*Work required:* Filter these entries, keeping only lines that hold the word "Departments".
══ Task input ══
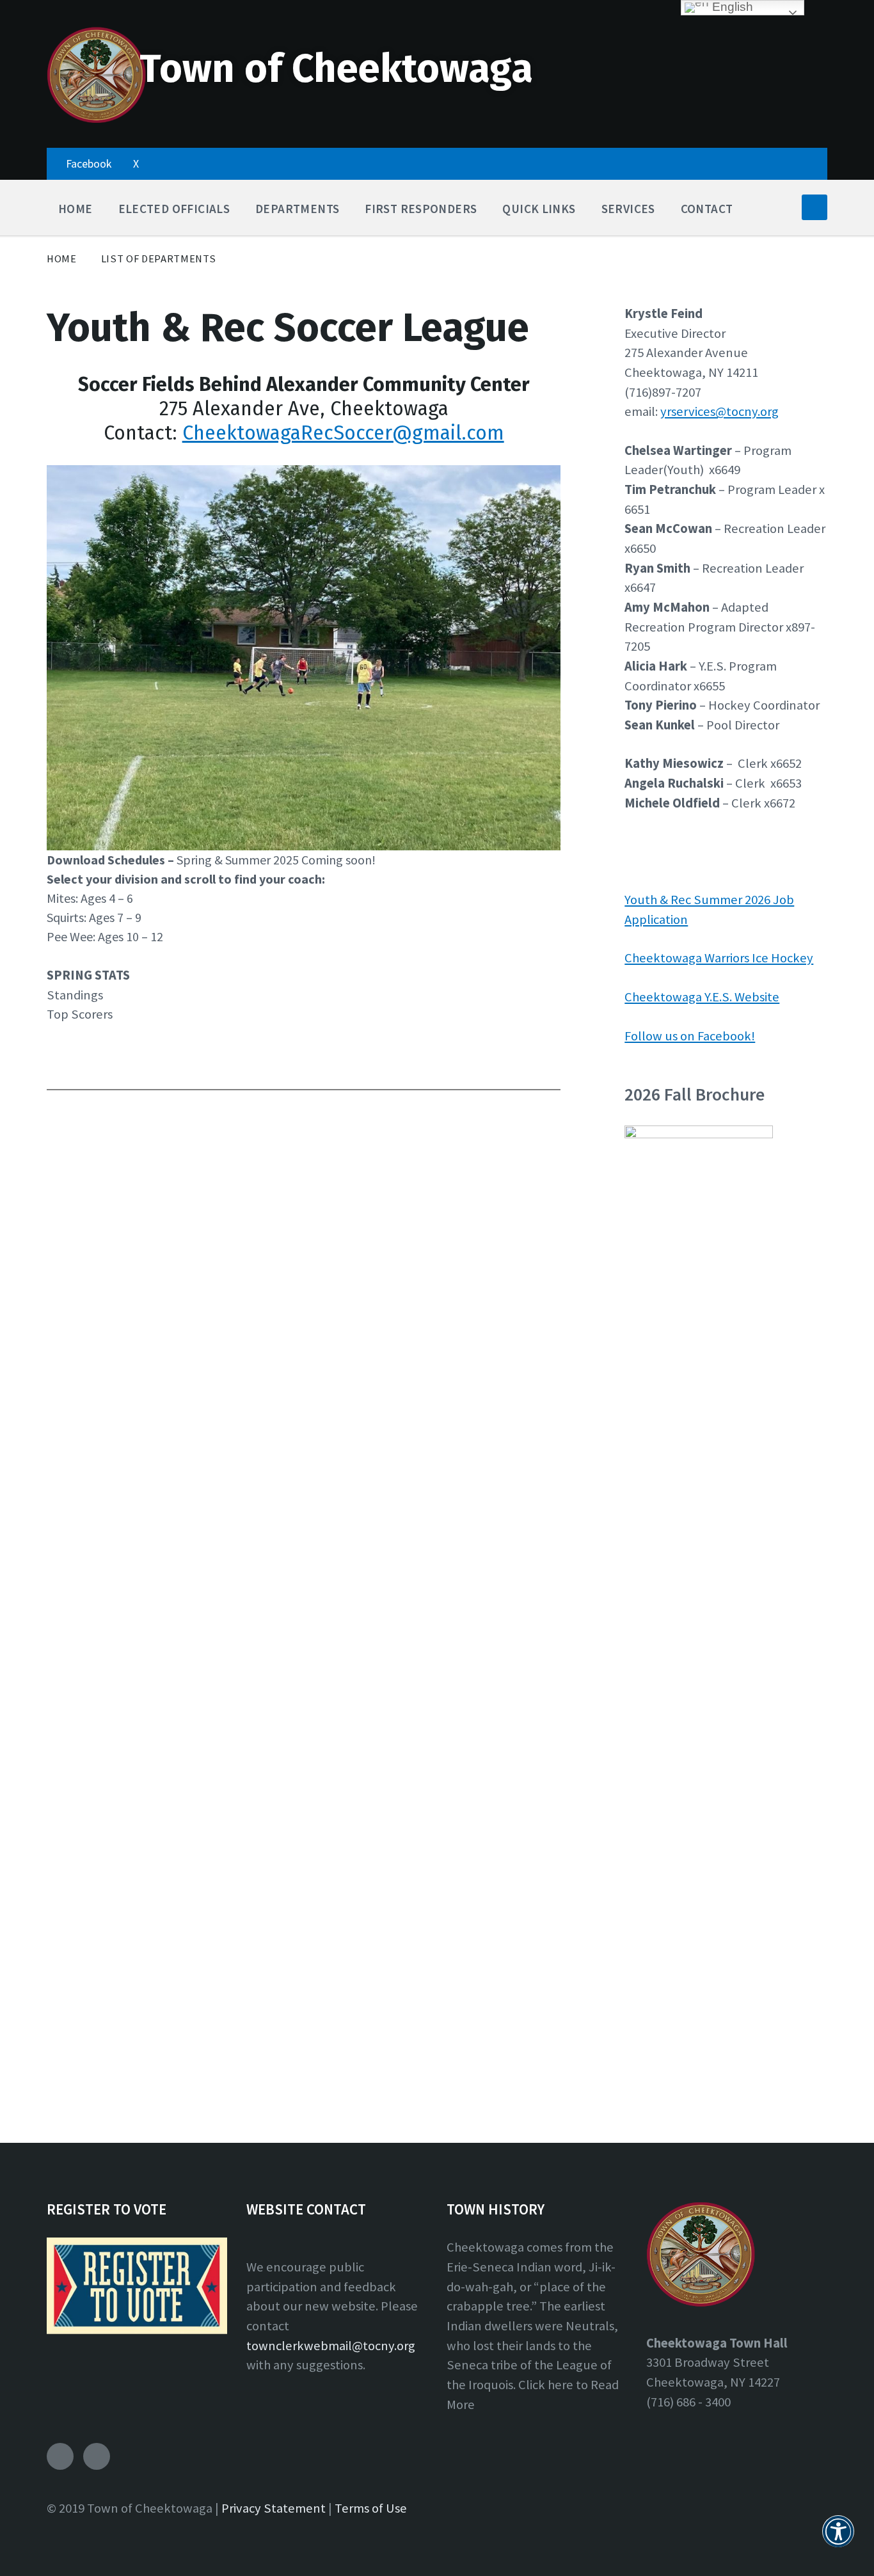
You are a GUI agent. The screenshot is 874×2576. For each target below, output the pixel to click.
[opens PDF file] (698, 1133)
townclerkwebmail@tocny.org (330, 2345)
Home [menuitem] (75, 208)
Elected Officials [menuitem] (174, 208)
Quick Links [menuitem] (538, 208)
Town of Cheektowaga (336, 68)
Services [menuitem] (628, 208)
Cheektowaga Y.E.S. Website (701, 997)
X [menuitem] (136, 163)
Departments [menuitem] (297, 208)
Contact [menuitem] (707, 208)
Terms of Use (371, 2508)
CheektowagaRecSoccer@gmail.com (343, 433)
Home (62, 259)
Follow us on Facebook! (689, 1036)
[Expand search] (814, 207)
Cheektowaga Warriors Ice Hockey (718, 958)
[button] (838, 2538)
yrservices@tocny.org (719, 411)
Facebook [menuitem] (88, 163)
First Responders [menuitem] (421, 208)
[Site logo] (96, 120)
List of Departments (158, 259)
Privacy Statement (273, 2508)
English (731, 6)
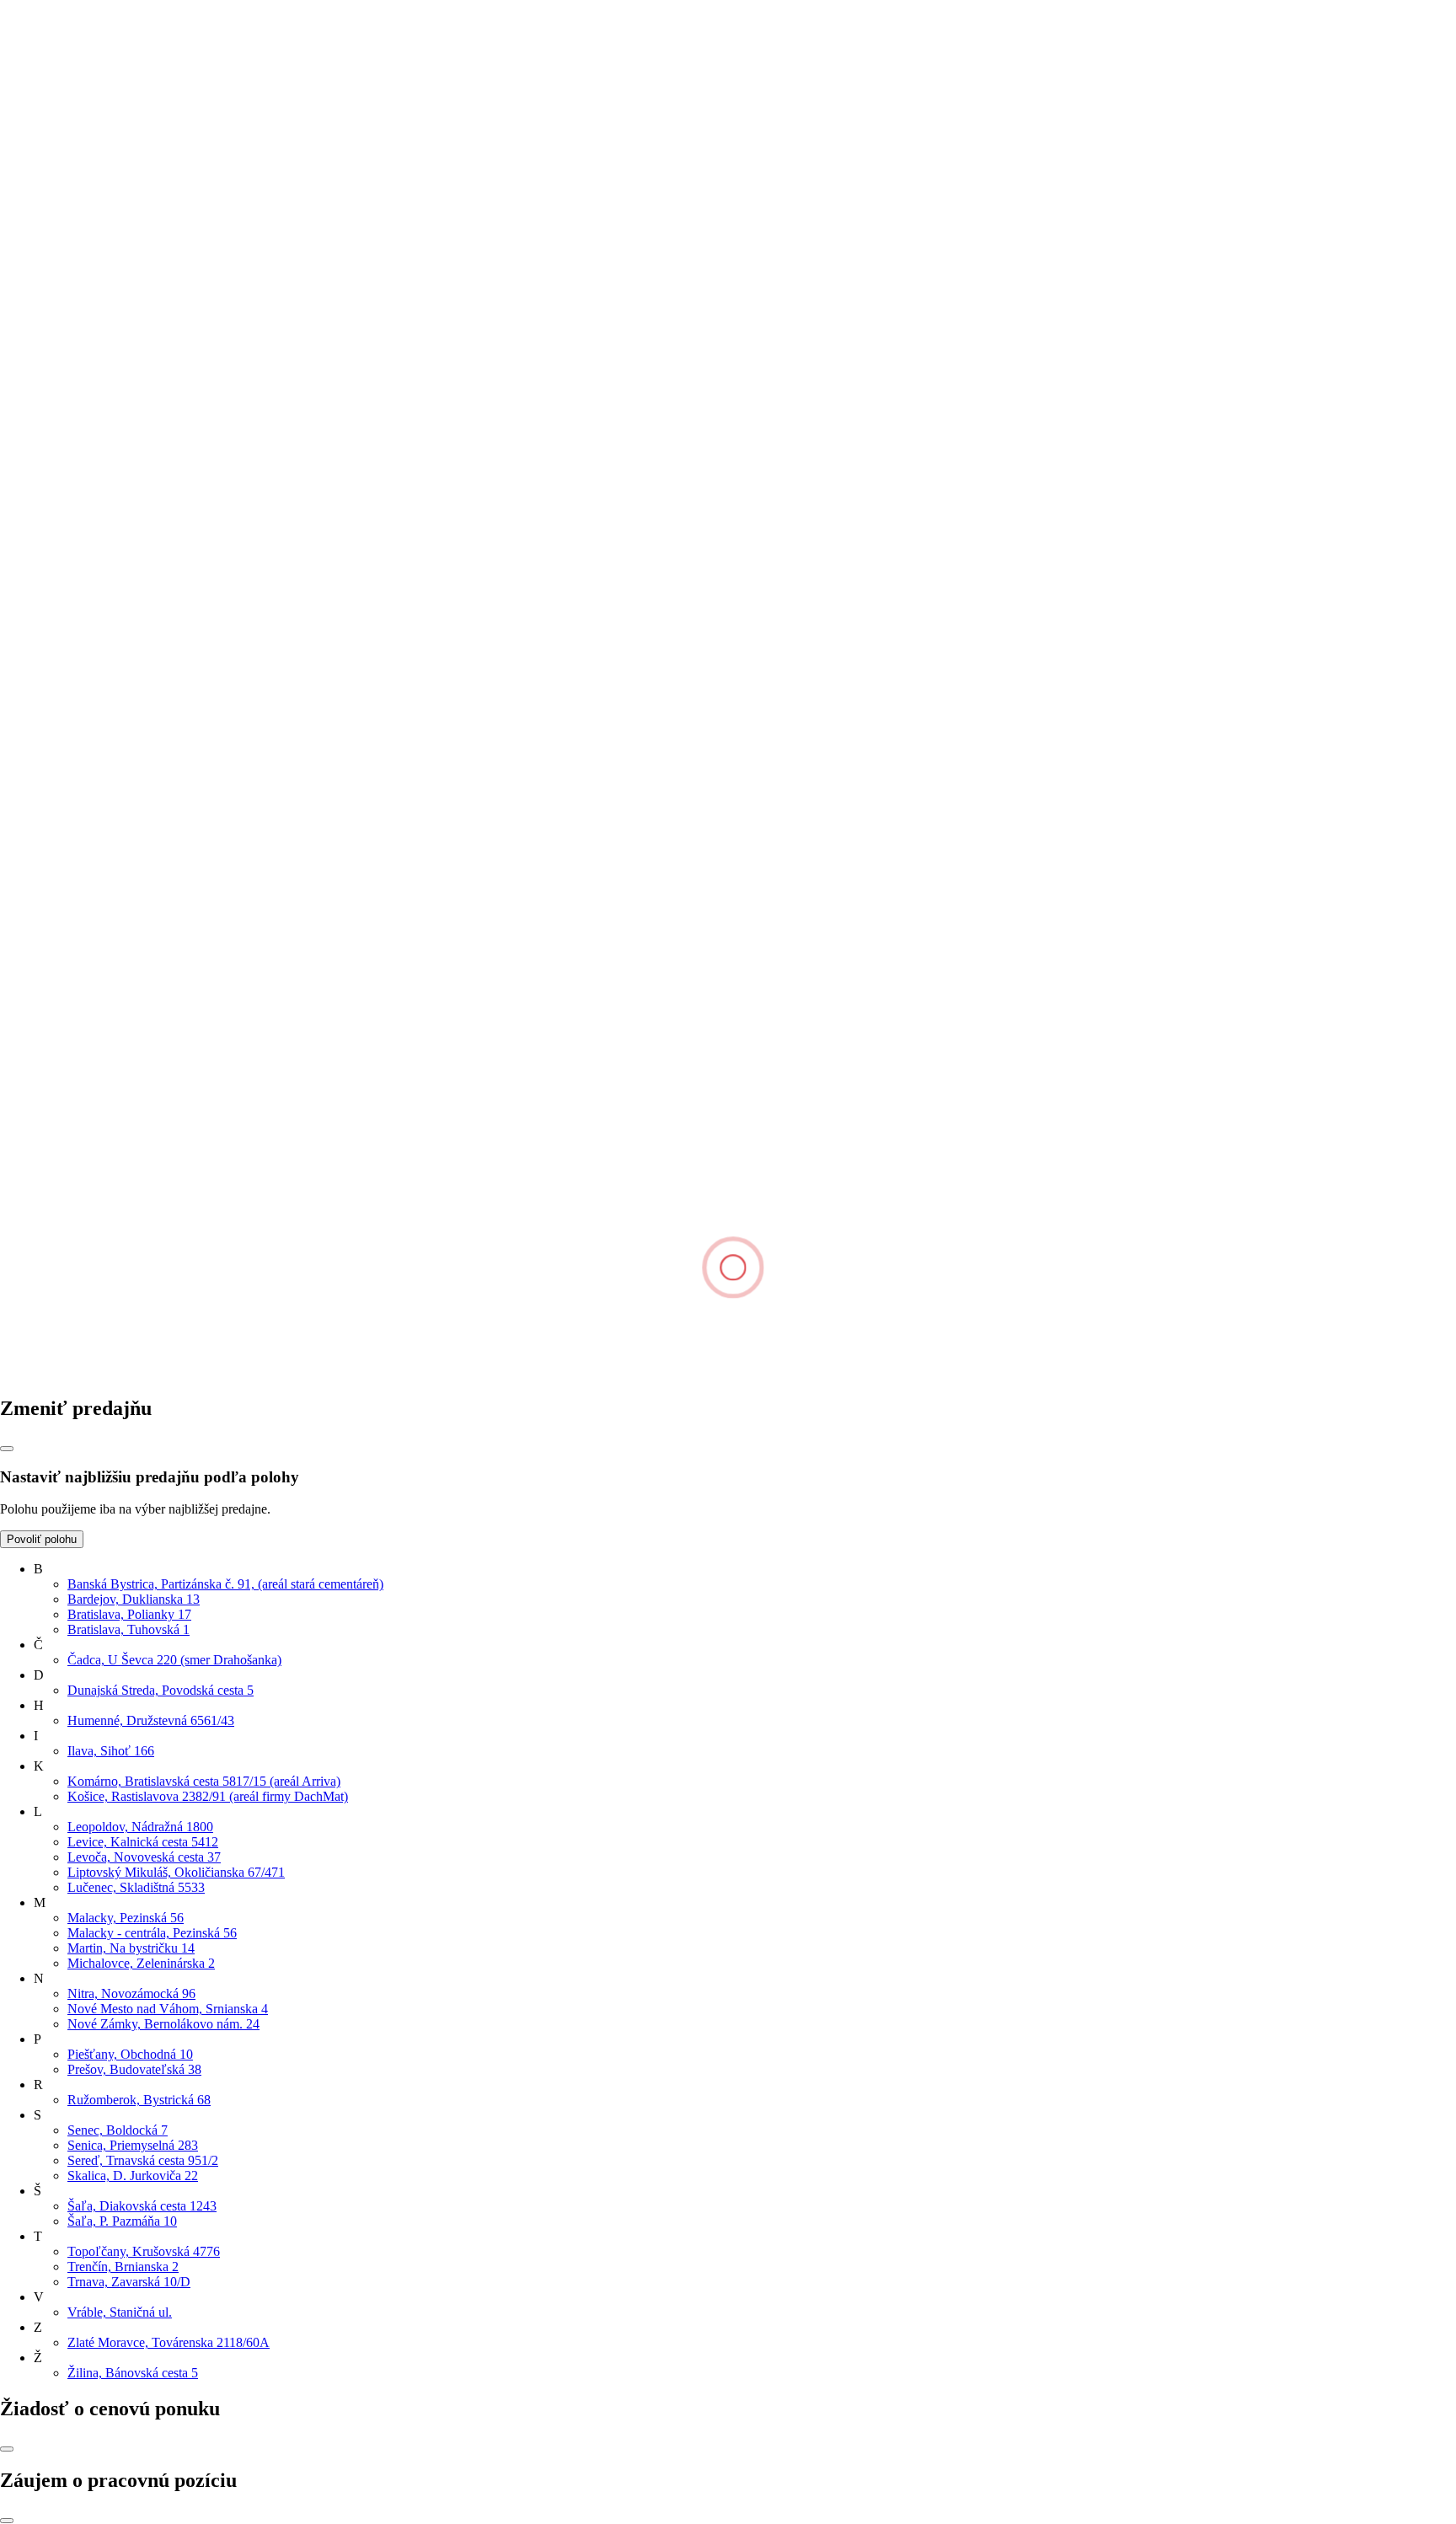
═══
*Response area:*
Departments [menuitem] (297, 208)
List of Departments (158, 259)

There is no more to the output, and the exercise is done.